The approach fosters an ability to sustain accurate intonation and to enrich voice timbre. It not only helps develop concentration skills, musical memory, and sense of rhythm, but also releases bodily tensions through vocal emissions and instrumental playing. Stimulated by the conscious production of the full vocal spectrum, instrumental expression is enhanced by a much greater diversity of tone colours.
It is possible to make music without really consciously listening!
In the study of music, the listening stage is often skipped in order to plunge directly into imitation, into simply “doing” or reproducing sound. Future musicians – professional or not – are often disconnected from themselves and their bodies, and in instrumental learning the student is frequently given recommendations such as “listen to yourself,” or “relax” without being advised on how to follow this advice or consequently understanding why he or she isn’t able to.
Dare to take your time
It takes a certain amount of time to be able to perceive the vibration of sounds throughout one’s entire body. It also takes time for a student to discover the innate tools he or she possesses for learning. The time used to consolidate these basic skills is later easily regained.
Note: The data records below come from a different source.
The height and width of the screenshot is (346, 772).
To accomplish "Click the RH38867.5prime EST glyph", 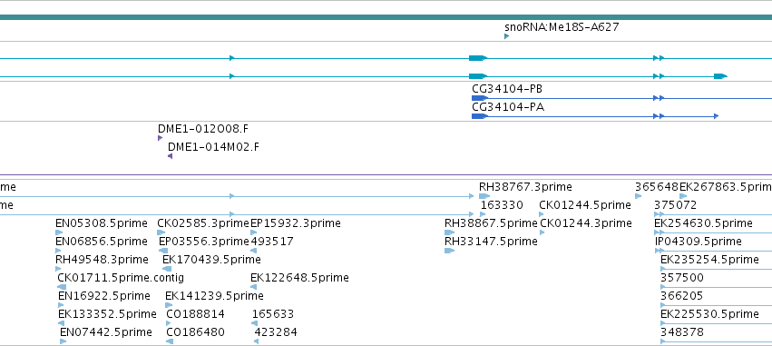I will [x=450, y=232].
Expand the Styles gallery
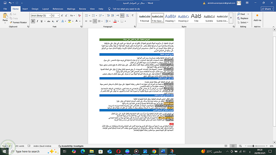 (231, 18)

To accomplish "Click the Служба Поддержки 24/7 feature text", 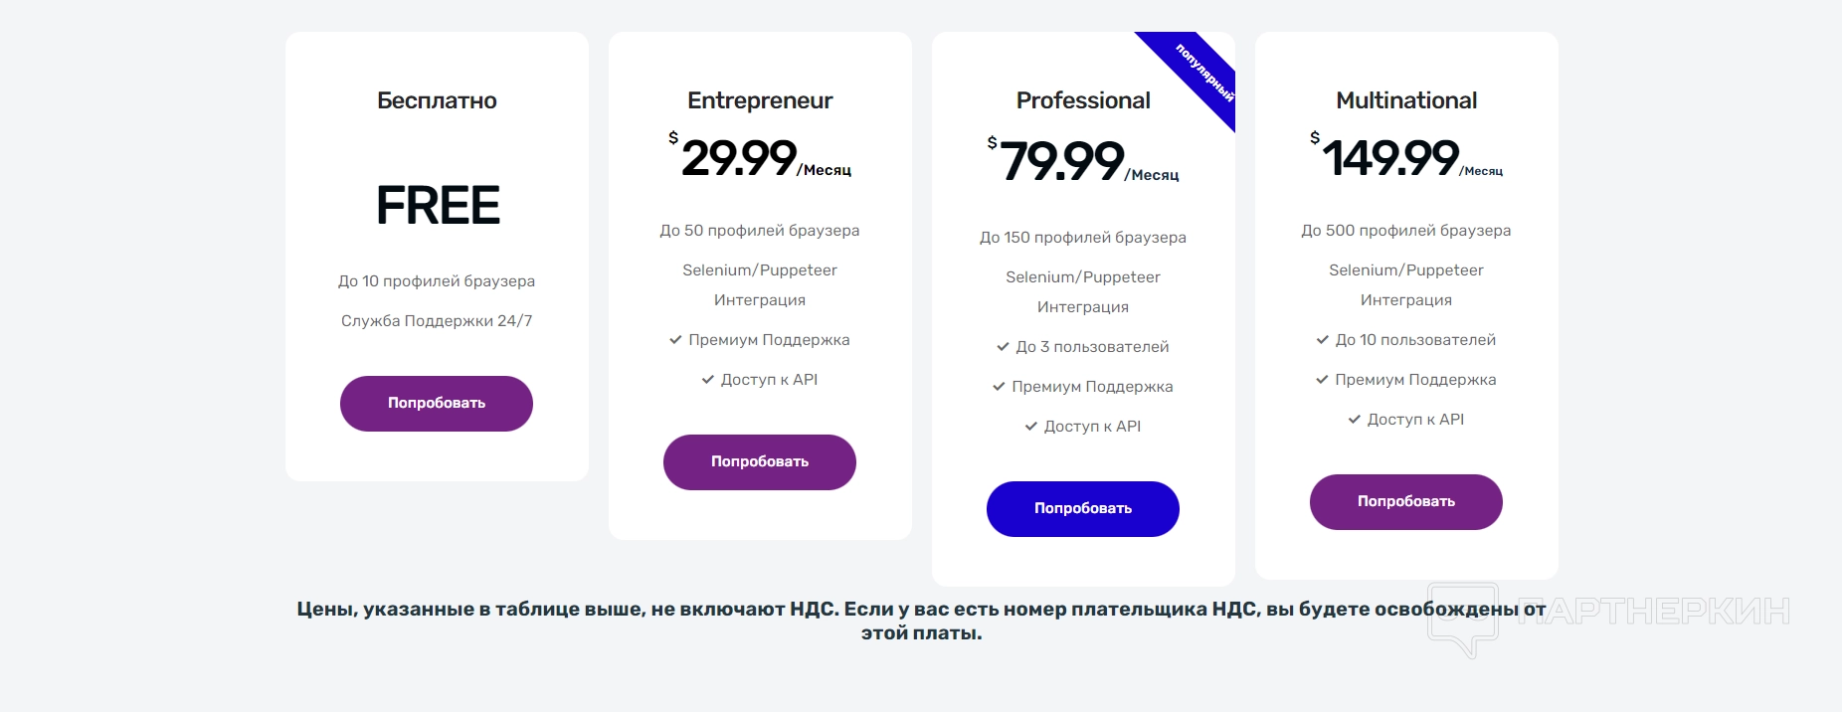I will pyautogui.click(x=437, y=321).
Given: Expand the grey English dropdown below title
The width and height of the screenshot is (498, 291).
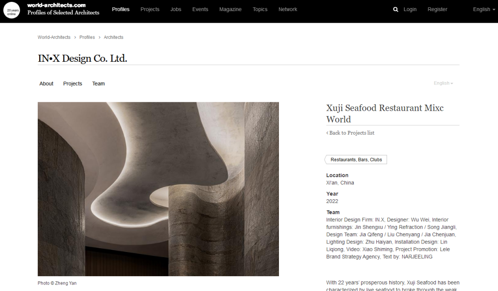Looking at the screenshot, I should [443, 83].
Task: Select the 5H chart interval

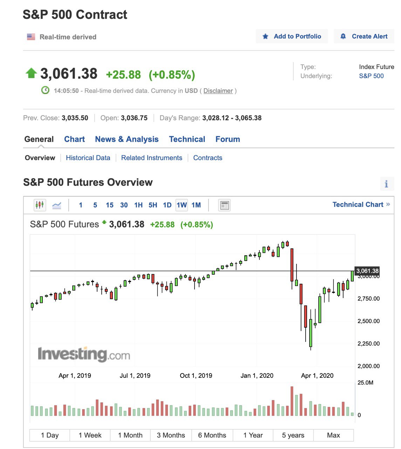Action: coord(153,205)
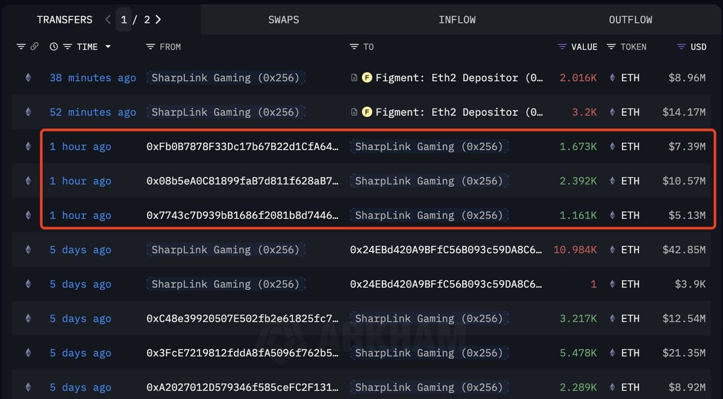Click the far-left filter icon in header
This screenshot has height=399, width=723.
[20, 46]
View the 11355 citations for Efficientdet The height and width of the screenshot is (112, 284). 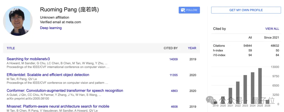[173, 75]

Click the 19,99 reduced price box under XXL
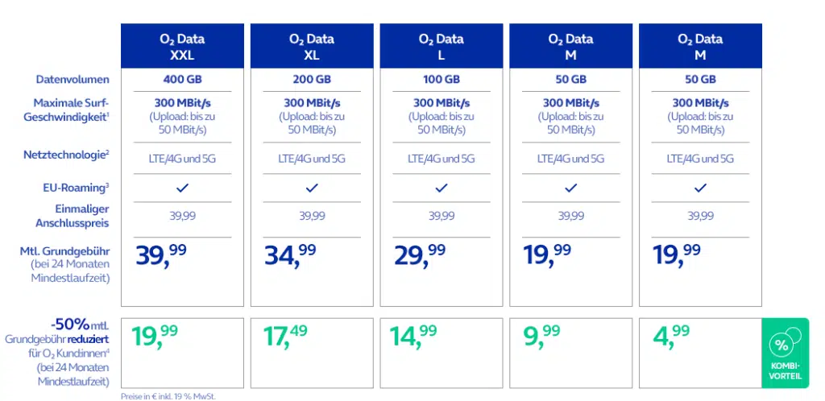(x=182, y=353)
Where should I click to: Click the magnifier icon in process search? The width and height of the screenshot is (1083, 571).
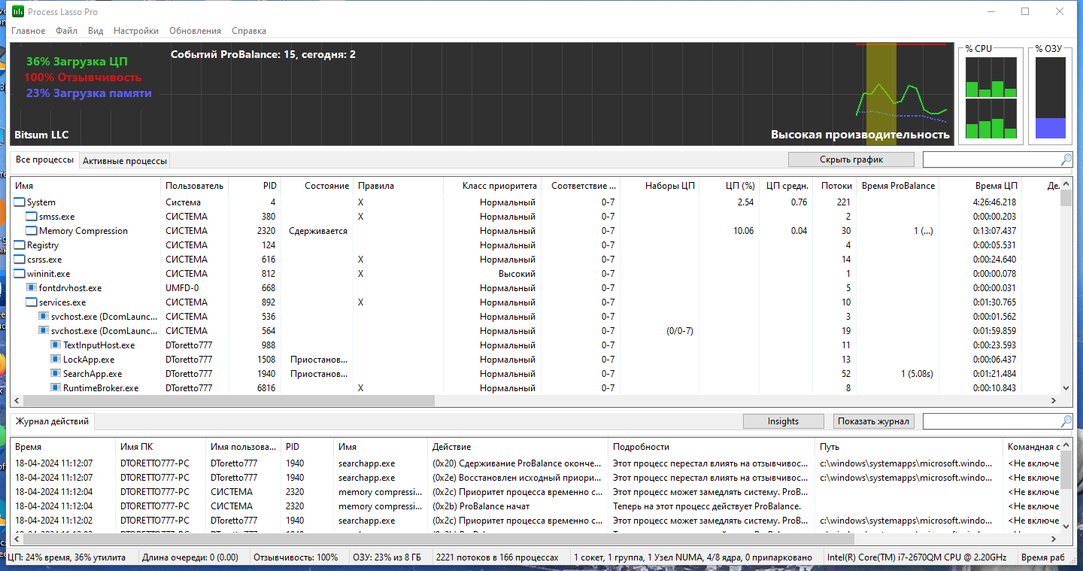click(1066, 159)
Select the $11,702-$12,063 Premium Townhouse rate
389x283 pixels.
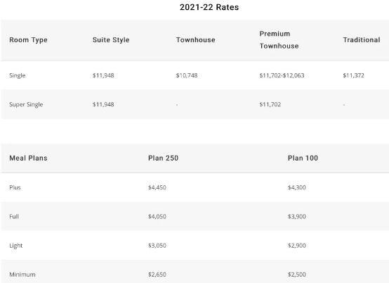pyautogui.click(x=282, y=75)
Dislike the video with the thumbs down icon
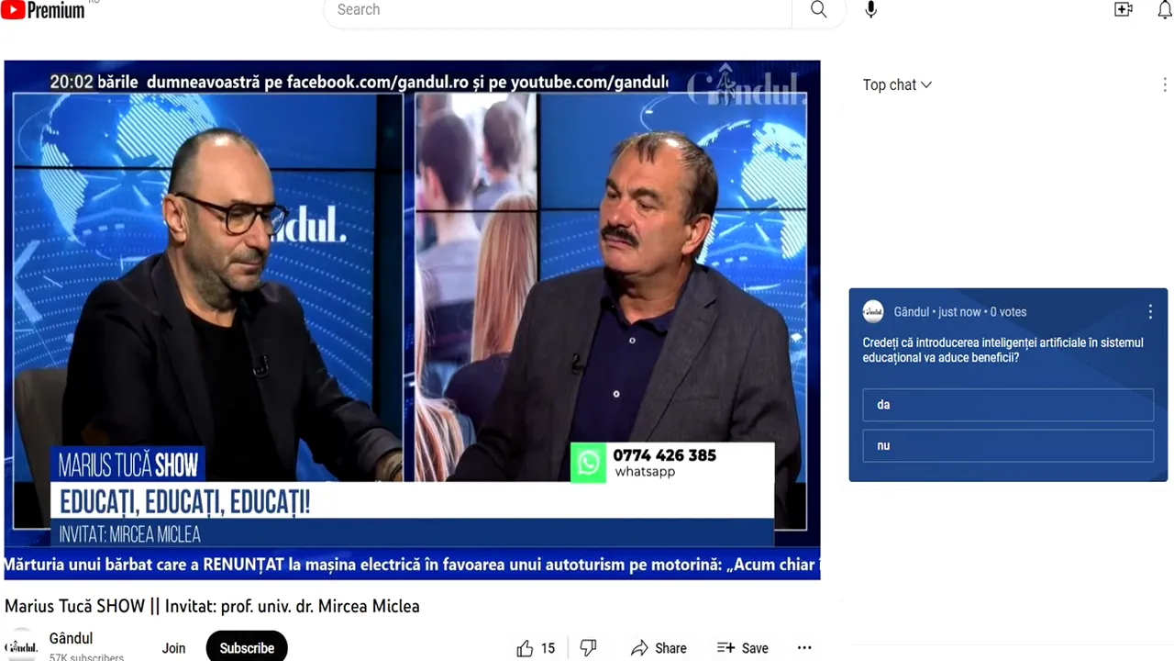Viewport: 1174px width, 661px height. coord(588,648)
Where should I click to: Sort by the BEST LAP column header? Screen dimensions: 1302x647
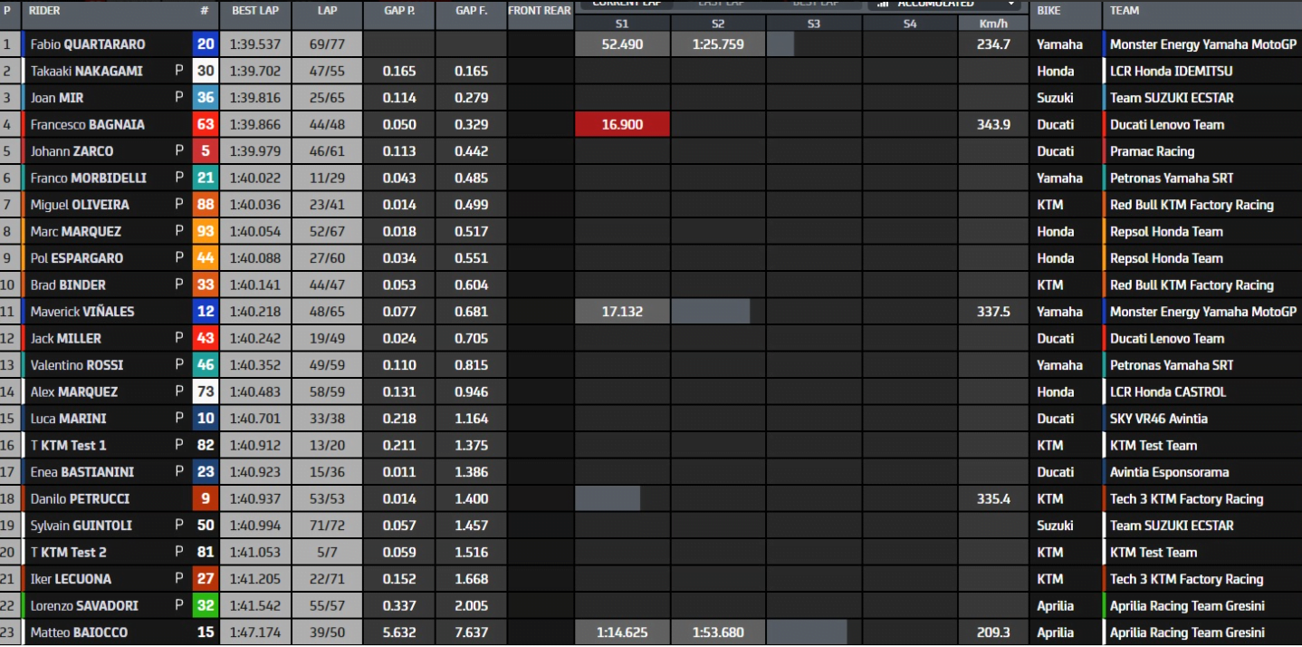pyautogui.click(x=254, y=12)
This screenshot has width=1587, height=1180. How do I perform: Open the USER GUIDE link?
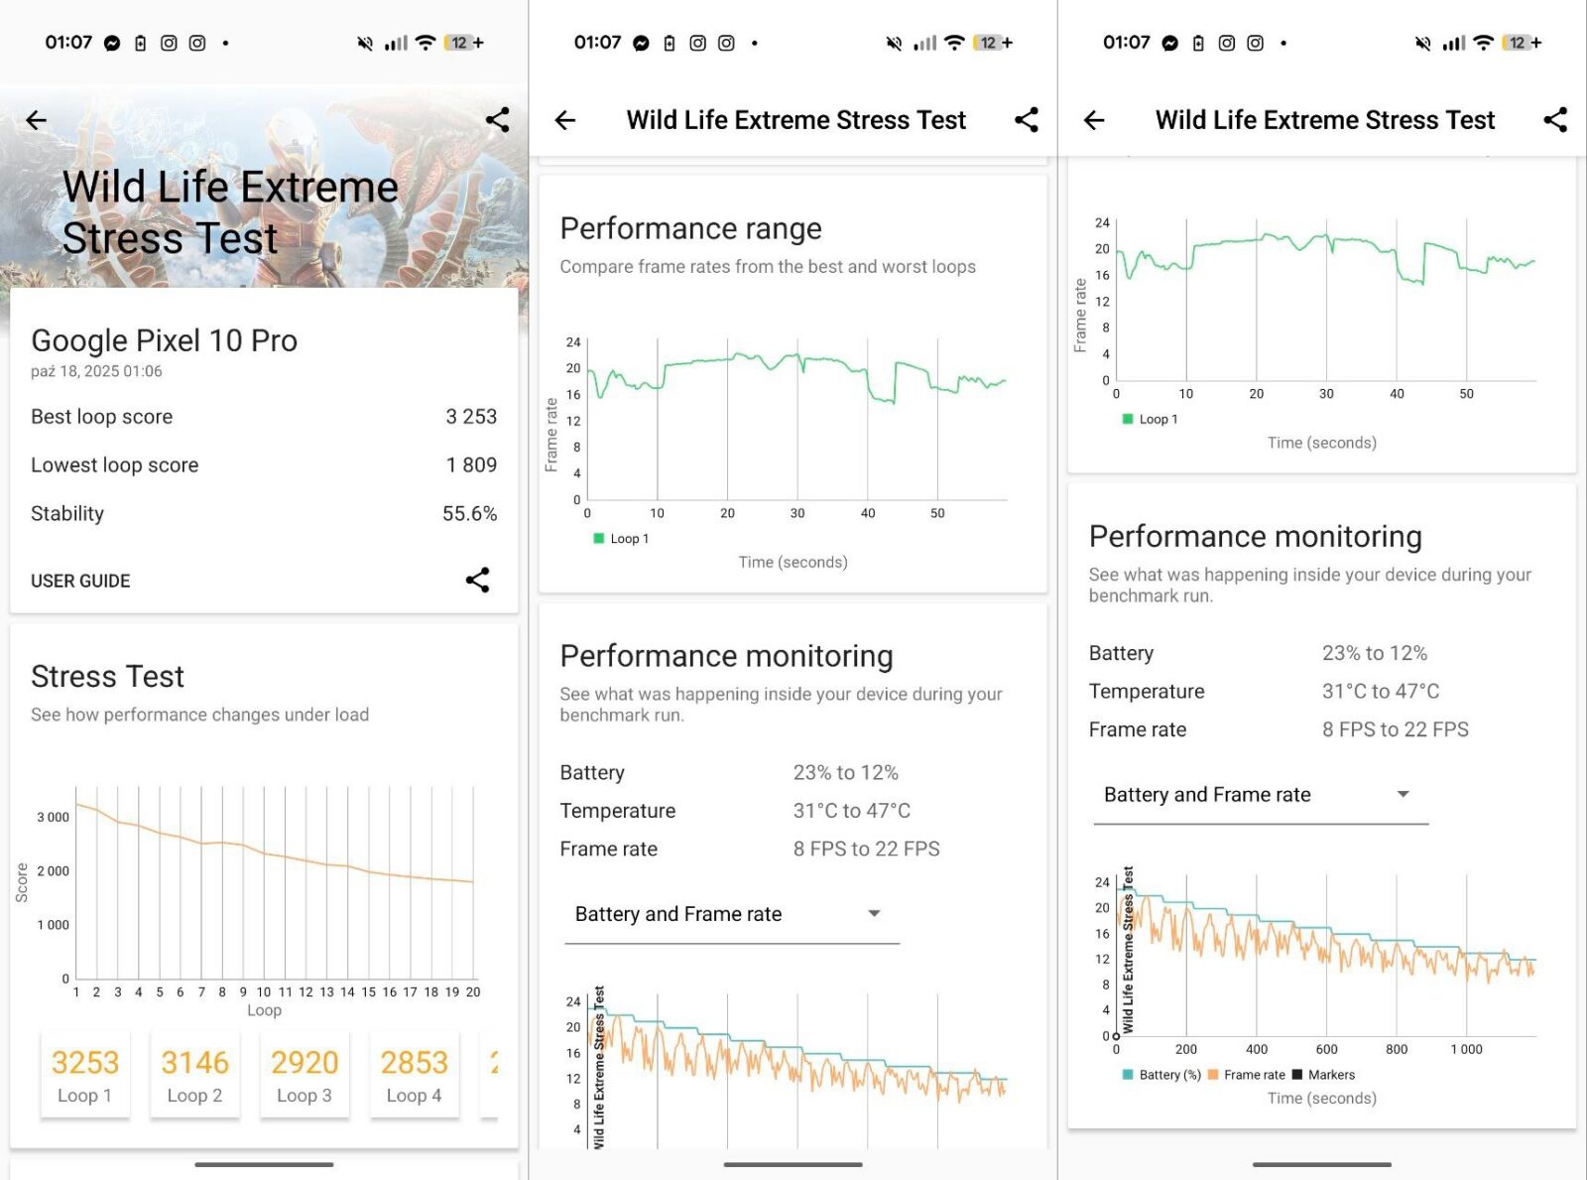[x=80, y=581]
The study of listening is related as much to the emotional as to the physical self; the student-teacher relationship plays an essential role in guiding the student towards self realization. A child or an adult who cannot sing well, or who doesn’t feel like singing needs to feel his or her difficulties are understood. He or she needs to regain confidence and to find a reason to sing by developing a sense of pleasure in the feeling of his or her whole body becoming immersed in musical expression.
The teacher doesn’t need to be a therapist; he or she simply needs to develop his or her own sense of presence in listening: a presence that will awaken better listening skills in the student, such as a feeling of openness, security and confidence. The teacher will then discover within his or her own body the reference points that will help him or her better guide the students towards their own self discovery.